(Recorded data)
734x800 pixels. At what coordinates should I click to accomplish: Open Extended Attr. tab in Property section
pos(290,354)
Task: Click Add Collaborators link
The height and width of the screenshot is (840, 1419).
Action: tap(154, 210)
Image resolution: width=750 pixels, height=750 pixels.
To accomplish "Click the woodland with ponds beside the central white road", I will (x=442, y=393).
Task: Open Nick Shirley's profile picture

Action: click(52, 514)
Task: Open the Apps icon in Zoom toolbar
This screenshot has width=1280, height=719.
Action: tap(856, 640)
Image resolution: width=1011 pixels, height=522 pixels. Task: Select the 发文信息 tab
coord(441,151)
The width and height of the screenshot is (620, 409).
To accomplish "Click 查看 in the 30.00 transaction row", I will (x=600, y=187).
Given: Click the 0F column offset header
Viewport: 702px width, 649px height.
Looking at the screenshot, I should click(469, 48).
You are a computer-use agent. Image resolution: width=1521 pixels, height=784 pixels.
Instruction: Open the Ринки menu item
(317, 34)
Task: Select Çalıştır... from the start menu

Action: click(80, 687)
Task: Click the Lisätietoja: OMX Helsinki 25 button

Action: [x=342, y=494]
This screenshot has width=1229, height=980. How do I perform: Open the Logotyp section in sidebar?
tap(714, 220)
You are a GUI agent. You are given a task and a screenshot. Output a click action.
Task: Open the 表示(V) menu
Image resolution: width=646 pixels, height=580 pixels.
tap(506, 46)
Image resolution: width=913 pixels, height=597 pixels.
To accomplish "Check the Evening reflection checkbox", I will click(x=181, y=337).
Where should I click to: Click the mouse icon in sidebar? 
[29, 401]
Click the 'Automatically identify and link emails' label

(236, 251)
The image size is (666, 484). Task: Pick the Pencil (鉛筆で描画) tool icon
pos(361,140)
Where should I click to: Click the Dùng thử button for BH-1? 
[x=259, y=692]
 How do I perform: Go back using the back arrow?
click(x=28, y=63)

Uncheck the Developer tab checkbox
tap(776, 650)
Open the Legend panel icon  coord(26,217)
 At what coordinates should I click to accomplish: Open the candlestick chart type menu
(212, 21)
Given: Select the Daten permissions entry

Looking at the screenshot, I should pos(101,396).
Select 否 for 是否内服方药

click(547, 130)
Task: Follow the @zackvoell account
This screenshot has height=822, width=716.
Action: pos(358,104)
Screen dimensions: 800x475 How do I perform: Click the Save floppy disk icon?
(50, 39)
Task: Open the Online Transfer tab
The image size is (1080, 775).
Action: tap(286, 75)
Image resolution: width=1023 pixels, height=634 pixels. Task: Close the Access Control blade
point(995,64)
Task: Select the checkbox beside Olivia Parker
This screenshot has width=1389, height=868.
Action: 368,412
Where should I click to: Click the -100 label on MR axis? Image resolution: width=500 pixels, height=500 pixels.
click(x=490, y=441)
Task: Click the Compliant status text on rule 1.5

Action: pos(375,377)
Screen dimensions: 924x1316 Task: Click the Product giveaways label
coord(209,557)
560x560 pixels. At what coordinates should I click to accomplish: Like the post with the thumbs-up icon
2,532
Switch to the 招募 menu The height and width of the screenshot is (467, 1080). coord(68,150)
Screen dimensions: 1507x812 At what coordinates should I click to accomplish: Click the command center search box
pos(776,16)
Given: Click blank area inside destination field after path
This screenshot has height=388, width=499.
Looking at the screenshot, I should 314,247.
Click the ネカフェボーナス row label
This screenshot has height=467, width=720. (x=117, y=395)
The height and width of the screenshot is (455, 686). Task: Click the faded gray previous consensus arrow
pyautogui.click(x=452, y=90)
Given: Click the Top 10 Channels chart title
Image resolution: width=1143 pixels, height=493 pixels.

- **WORK ITEM**
For this exercise, give the entries above again with no difference at all.

- **RESULT OF THIS EXERCISE**
734x800 pixels. At what coordinates should I click to accomplish: Open Extended Attr. tab in Property section
pos(290,354)
Task: Click Add Collaborators link
The height and width of the screenshot is (840, 1419).
Action: tap(154, 210)
Image resolution: width=750 pixels, height=750 pixels.
To accomplish "Click the woodland with ponds beside the central white road", I will (x=442, y=393).
Task: Open Nick Shirley's profile picture

Action: click(52, 514)
Task: Open the Apps icon in Zoom toolbar
This screenshot has width=1280, height=719.
Action: tap(856, 640)
Image resolution: width=1011 pixels, height=522 pixels. Task: Select the 发文信息 tab
coord(441,151)
The width and height of the screenshot is (620, 409).
To accomplish "Click 查看 in the 30.00 transaction row", I will (x=600, y=187).
Given: Click the 0F column offset header
Viewport: 702px width, 649px height.
Looking at the screenshot, I should click(469, 48).
You are a computer-use agent. Image resolution: width=1521 pixels, height=784 pixels.
Instruction: Open the Ринки menu item
(317, 34)
Task: Select Çalıştır... from the start menu

Action: click(80, 687)
Task: Click the Lisätietoja: OMX Helsinki 25 button

Action: [x=342, y=494]
This screenshot has width=1229, height=980. How do I perform: Open the Logotyp section in sidebar?
tap(714, 220)
You are a GUI agent. You are given a task and a screenshot. Output a click action.
Task: Open the 表示(V) menu
Image resolution: width=646 pixels, height=580 pixels.
tap(506, 46)
Image resolution: width=913 pixels, height=597 pixels.
To accomplish "Check the Evening reflection checkbox", I will click(x=181, y=337).
Where should I click to: Click the mouse icon in sidebar? 
[29, 401]
Click the 'Automatically identify and link emails' label

(236, 251)
The image size is (666, 484). Task: Pick the Pencil (鉛筆で描画) tool icon
pos(361,140)
Where should I click to: Click the Dùng thử button for BH-1? 
[x=259, y=692]
 How do I perform: Go back using the back arrow?
click(x=28, y=63)

Uncheck the Developer tab checkbox
tap(776, 650)
Open the Legend panel icon  coord(26,217)
 At what coordinates should I click to accomplish: Open the candlestick chart type menu
(212, 21)
Given: Select the Daten permissions entry

Looking at the screenshot, I should pos(101,396).
Select 否 for 是否内服方药

click(547, 130)
Task: Follow the @zackvoell account
This screenshot has height=822, width=716.
Action: pos(358,104)
Screen dimensions: 800x475 How do I perform: Click the Save floppy disk icon?
(50, 39)
Task: Open the Online Transfer tab
The image size is (1080, 775).
Action: tap(286, 75)
Image resolution: width=1023 pixels, height=634 pixels. Task: Close the Access Control blade
point(995,64)
Task: Select the checkbox beside Olivia Parker
This screenshot has width=1389, height=868.
Action: 368,412
Where should I click to: Click the -100 label on MR axis? Image resolution: width=500 pixels, height=500 pixels.
click(x=490, y=441)
Task: Click the Compliant status text on rule 1.5

Action: pos(375,377)
Screen dimensions: 924x1316 Task: Click the Product giveaways label
coord(209,557)
560x560 pixels. At what coordinates should I click to accomplish: Like the post with the thumbs-up icon
2,532
Switch to the 招募 menu The height and width of the screenshot is (467, 1080). coord(68,150)
Screen dimensions: 1507x812 At what coordinates should I click to accomplish: Click the command center search box
pos(776,16)
Given: Click blank area inside destination field after path
This screenshot has height=388, width=499.
Looking at the screenshot, I should 314,247.
Click the ネカフェボーナス row label
This screenshot has height=467, width=720. (x=117, y=395)
The height and width of the screenshot is (455, 686). Task: Click the faded gray previous consensus arrow
pyautogui.click(x=452, y=90)
Given: Click the Top 10 Channels chart title
Image resolution: width=1143 pixels, height=493 pixels.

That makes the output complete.